Ebrahimi Mohammadreza, Chai Yidong, Zhang Hao Helen, Chen Hsinchun
IEEE Trans Pattern Anal Mach Intell. 2023 Feb;45(2):1862-1875. doi: 10.1109/TPAMI.2022.3163338. Epub 2023 Jan 6.
Learning predictive models in new domains with scarce training data is a growing challenge in modern supervised learning scenarios. This incentivizes developing domain adaptation methods that leverage the knowledge in known domains (source) and adapt to new domains (target) with a different probability distribution. This becomes more challenging when the source and target domains are in heterogeneous feature spaces, known as heterogeneous domain adaptation (HDA). While most HDA methods utilize mathematical optimization to map source and target data to a common space, they suffer from low transferability. Neural representations have proven to be more transferable; however, they are mainly designed for homogeneous environments. Drawing on the theory of domain adaptation, we propose a novel framework, Heterogeneous Adversarial Neural Domain Adaptation (HANDA), to effectively maximize the transferability in heterogeneous environments. HANDA conducts feature and distribution alignment in a unified neural network architecture and achieves domain invariance through adversarial kernel learning.
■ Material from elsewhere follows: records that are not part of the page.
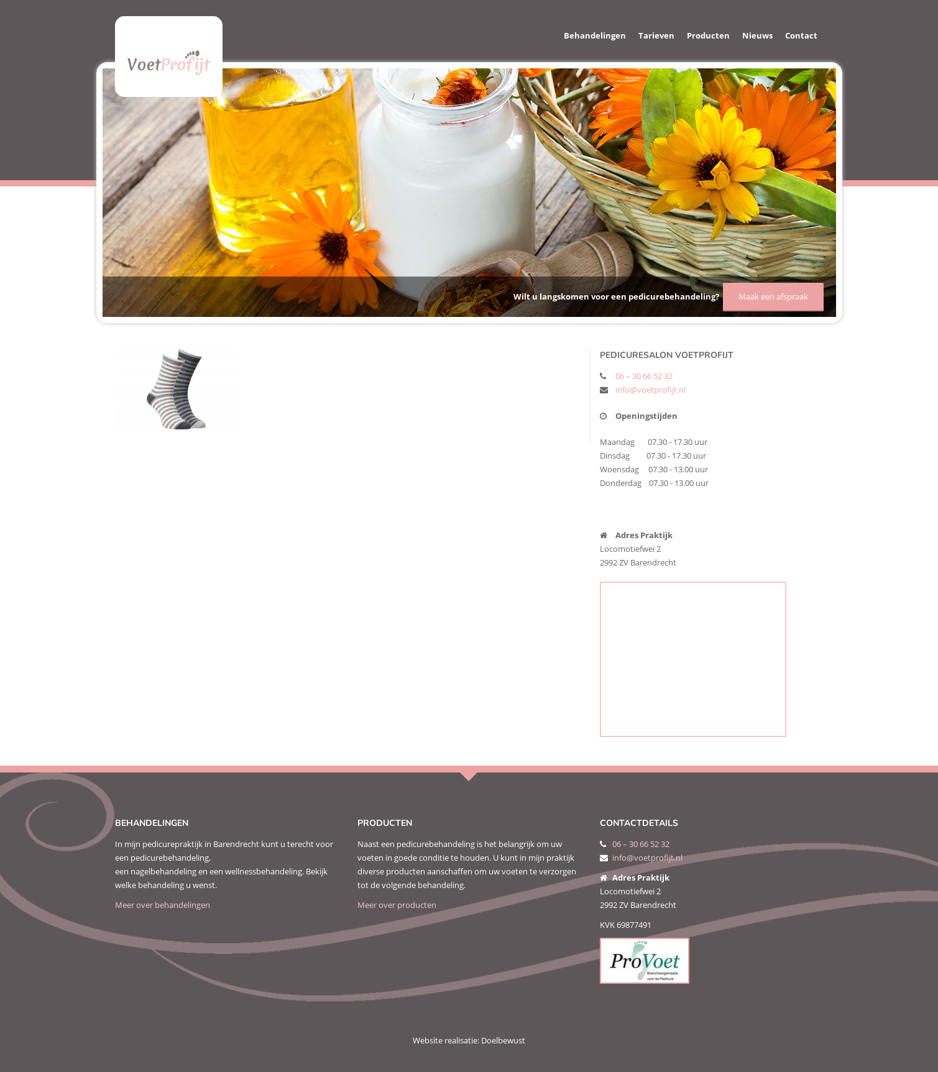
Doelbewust (503, 1040)
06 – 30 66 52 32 (644, 376)
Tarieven (656, 35)
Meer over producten (396, 904)
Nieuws (757, 35)
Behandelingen (595, 35)
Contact (801, 35)
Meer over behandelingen (162, 904)
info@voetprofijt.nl (650, 389)
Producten (708, 35)
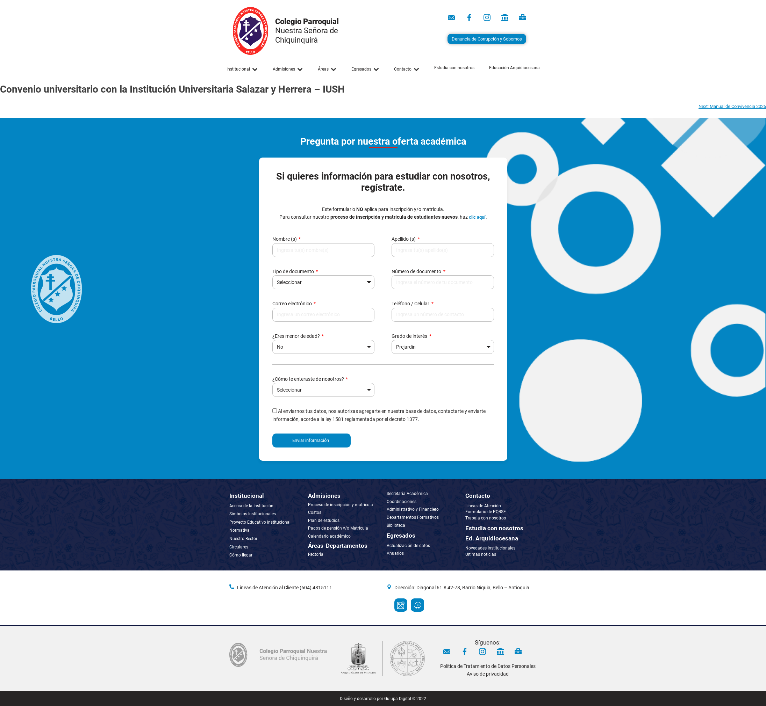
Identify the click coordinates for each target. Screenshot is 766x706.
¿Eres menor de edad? (296, 336)
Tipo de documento (293, 271)
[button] (242, 69)
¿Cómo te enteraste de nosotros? (308, 379)
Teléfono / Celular (411, 303)
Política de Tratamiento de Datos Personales (488, 666)
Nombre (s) (285, 239)
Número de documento (417, 271)
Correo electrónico (292, 303)
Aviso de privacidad (488, 674)
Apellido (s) (404, 239)
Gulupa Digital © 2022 (405, 698)
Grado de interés (410, 336)
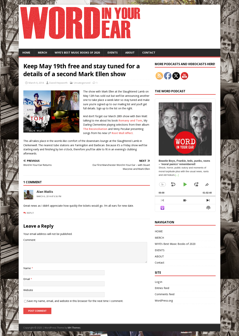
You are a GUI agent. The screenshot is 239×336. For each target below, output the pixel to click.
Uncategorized (82, 82)
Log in (158, 282)
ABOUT (130, 52)
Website (28, 290)
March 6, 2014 (36, 82)
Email (27, 279)
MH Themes (74, 327)
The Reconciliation (95, 129)
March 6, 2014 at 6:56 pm (49, 196)
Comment (29, 240)
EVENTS (113, 52)
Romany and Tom (130, 120)
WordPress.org (164, 300)
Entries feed (162, 288)
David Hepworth (58, 82)
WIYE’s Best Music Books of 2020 (77, 52)
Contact (148, 52)
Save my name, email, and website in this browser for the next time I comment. (75, 301)
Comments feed (164, 294)
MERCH (42, 52)
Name (27, 268)
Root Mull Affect (122, 133)
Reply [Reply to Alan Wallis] (30, 213)
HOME (26, 52)
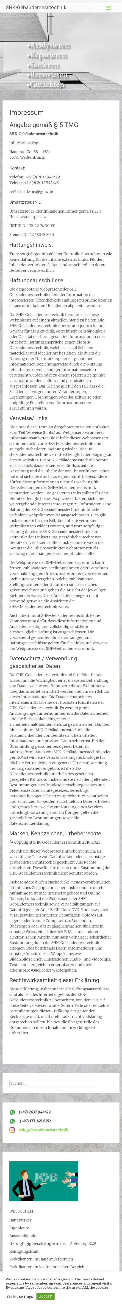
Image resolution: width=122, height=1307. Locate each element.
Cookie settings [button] (20, 1297)
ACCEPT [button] (45, 1297)
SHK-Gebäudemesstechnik (36, 7)
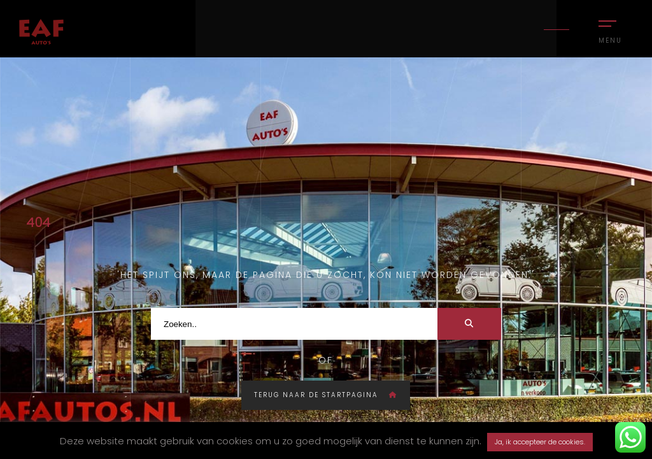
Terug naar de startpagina (325, 395)
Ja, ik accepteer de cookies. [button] (540, 442)
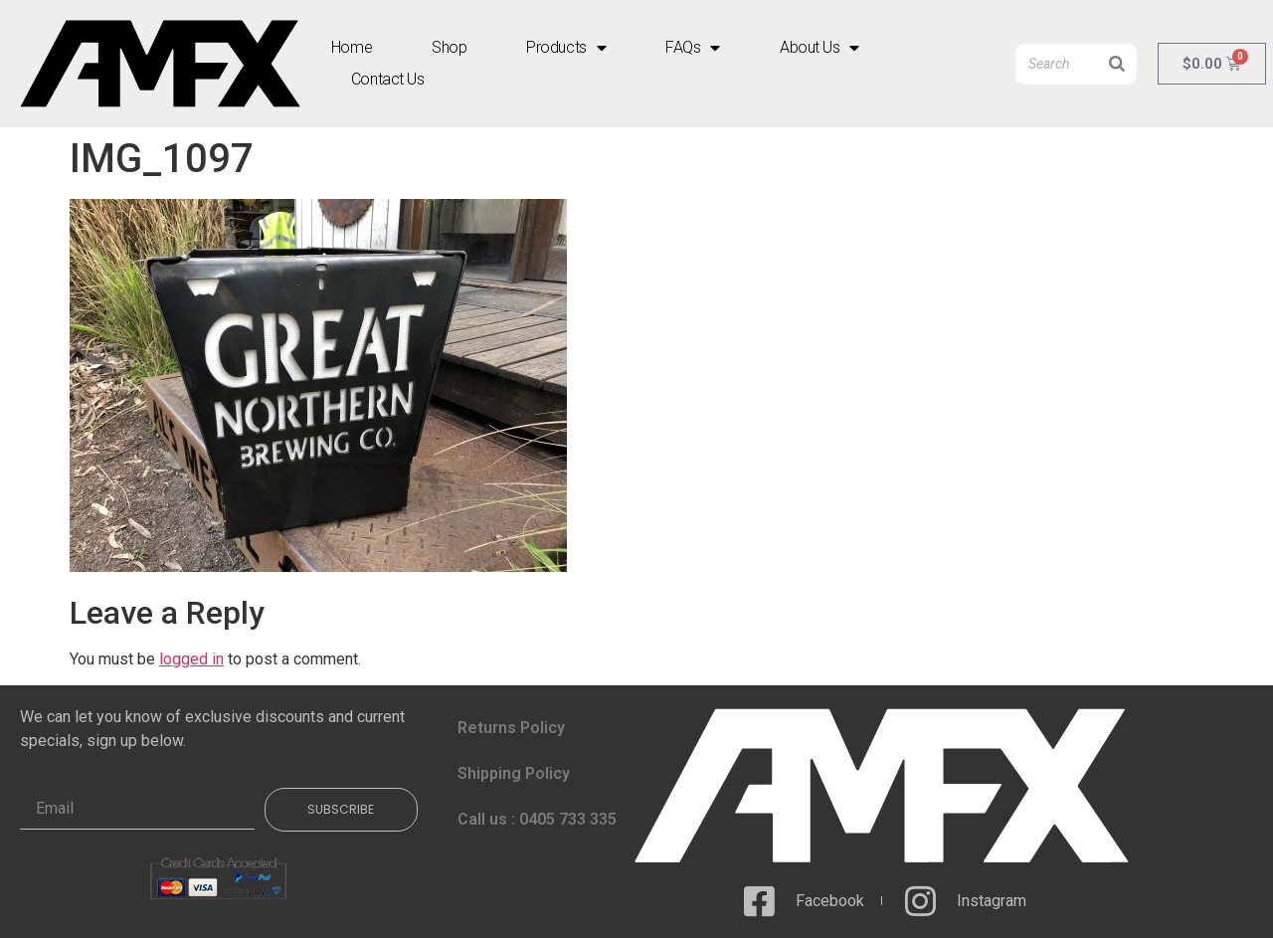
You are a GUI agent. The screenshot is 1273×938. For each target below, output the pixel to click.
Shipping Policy (513, 773)
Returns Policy (511, 727)
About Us (819, 48)
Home (351, 47)
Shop (449, 47)
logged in (191, 659)
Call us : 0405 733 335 (537, 819)
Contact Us (388, 79)
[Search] (1117, 64)
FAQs (692, 48)
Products (566, 48)
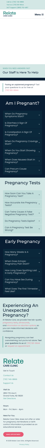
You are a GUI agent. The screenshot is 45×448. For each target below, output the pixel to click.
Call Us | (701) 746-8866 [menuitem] (15, 2)
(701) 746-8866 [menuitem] (10, 379)
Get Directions (9, 398)
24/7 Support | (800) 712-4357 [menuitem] (17, 8)
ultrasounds (24, 322)
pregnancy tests (10, 322)
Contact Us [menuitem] (8, 375)
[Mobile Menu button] (35, 14)
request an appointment (18, 346)
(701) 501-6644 (33, 343)
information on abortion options (21, 325)
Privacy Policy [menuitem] (24, 444)
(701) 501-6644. (12, 91)
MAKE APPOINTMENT (13, 434)
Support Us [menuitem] (8, 383)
Three experiments were conducted to evaluate the performance against the state-of-the-art HDA methods on major image and text e-commerce benchmarks. HANDA shows statistically significant improvement in predictive performance. The practical utility of HANDA was shown in real-world dark web online markets. HANDA is an important step towards successful domain adaptation in e-commerce applications.
在现代监督学习场景中,利用稀缺训练数据在新领域学习预测模型是一个日益严峻的挑战。这促使人们开发领域自适应方法,这些方法利用已知领域(源域)中的知识,并适应具有不同概率分布的新领域(目标域)。当源域和目标域处于异构特征空间时,这一挑战变得更加艰巨,这种情况被称为异构域自适应(HDA)。虽然大多数HDA方法利用数学优化将源域和目标域数据映射到一个公共空间,但它们的可迁移性较低。事实证明,神经表征具有更高的可迁移性;然而,它们主要是为同构环境设计的。借鉴域自适应理论,我们提出了一种新颖的框架——异构对抗神经域自适应(HANDA),以有效最大化异构环境中的可迁移性。HANDA在统一的神经网络架构中进行特征和分布对齐,并通过对抗核学习实现域不变性。我们进行了三项实验,以在主要的图像和文本电子商务基准上评估其相对于最先进的HDA方法的性能。HANDA在预测性能上显示出具有统计学意义的提升。HANDA在现实世界的暗网在线市场中展示了其实际效用。HANDA是电子商务应用中成功实现域自适应的重要一步。